Aim: Gut dysbiosis is associated with acute and long-term health problems. Probiotics are widely used to prevent dysbiosis in extremely preterm infants. Yet, the evidence from studies is inconclusive and focused on short term effects. We aim to define the potential of probiotics for modulating both the intestinal microbiome and the developing immune system in preterm infants.

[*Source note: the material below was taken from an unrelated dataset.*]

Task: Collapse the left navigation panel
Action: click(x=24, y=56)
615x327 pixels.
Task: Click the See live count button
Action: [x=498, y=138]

Design: The multi-center, double-blind, placebo-controlled PRIMAL Clinical Study aims to determine, whether Bifidobacterium/Lactobacillus acidophilus probiotics reduce the risk for gut dysbiosis in preterm infants (gestational age between 28+0 and 32+6 weeks) at 28 days and 12 months of life. This vulnerable population is frequently exposed to putative disturbances of host-microbiome interaction and observed under controlled conditions. Microbiome composition will be assessed by high-resolution microbiome analysis. Several aspects of antimicrobial immunity will be studied in blood samples obtained in the neonatal period and at 12 months of life.
Expected outcome: We expect probiotics to ameliorate gut dysbiosis, in particular in infants exposed to antibiotics, where the risk is particularly high. This trial is designed to derive profound new evidence, to clarify efficacy and mechanisms of probiotics in preventing long-term health problems of preterm infants, i.e. infections and growth failure.